Saved entries
┄┄┄┄┄┄┄┄┄┄┄┄┄┄┄┄┄┄┄┄
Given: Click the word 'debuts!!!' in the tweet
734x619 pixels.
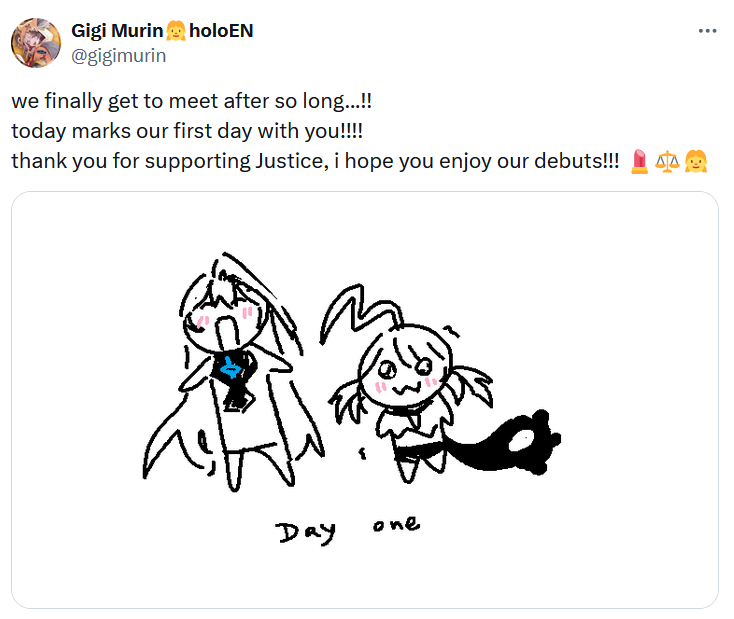Looking at the screenshot, I should pos(577,161).
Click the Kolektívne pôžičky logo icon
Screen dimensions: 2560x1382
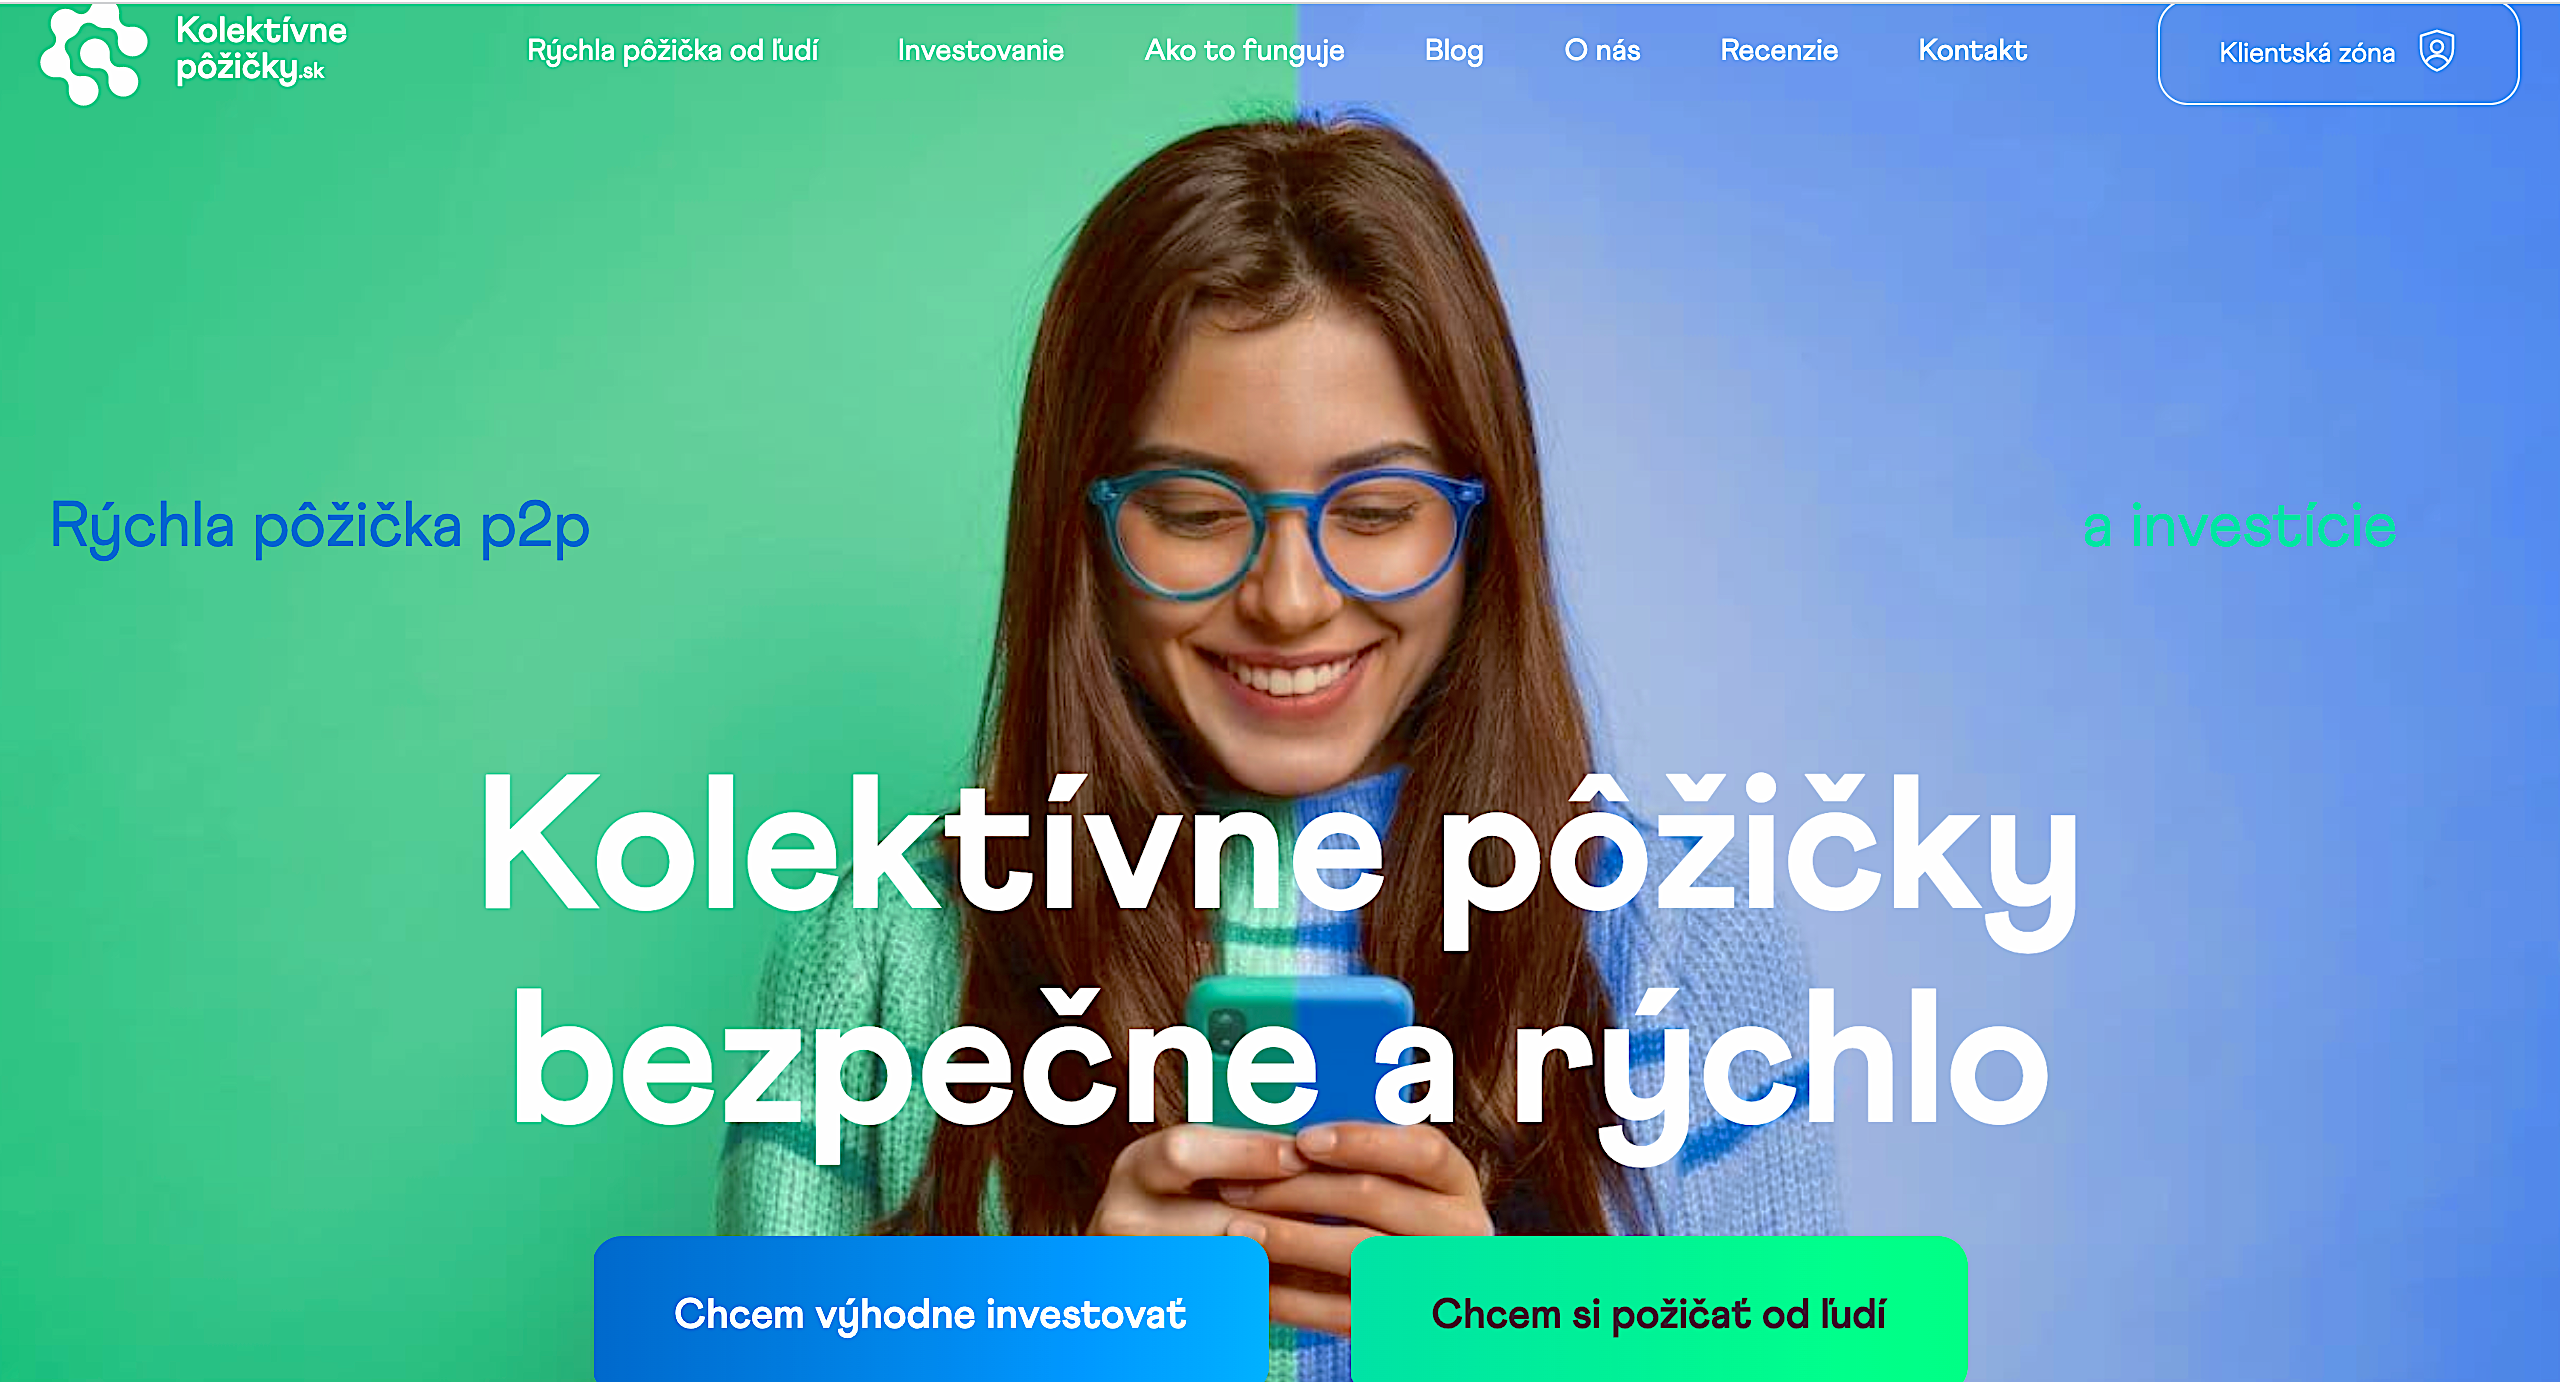(x=94, y=54)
┄┄┄┄┄┄┄┄┄┄┄┄┄┄┄┄┄┄┄┄
◆ **Your goal**
Check each line of the records for the word "Click", and show the lines that contain it.

◆ **Response for this exercise**
Given: Click the word 'debuts!!!' in the tweet
Click the Kolektívne pôžičky logo icon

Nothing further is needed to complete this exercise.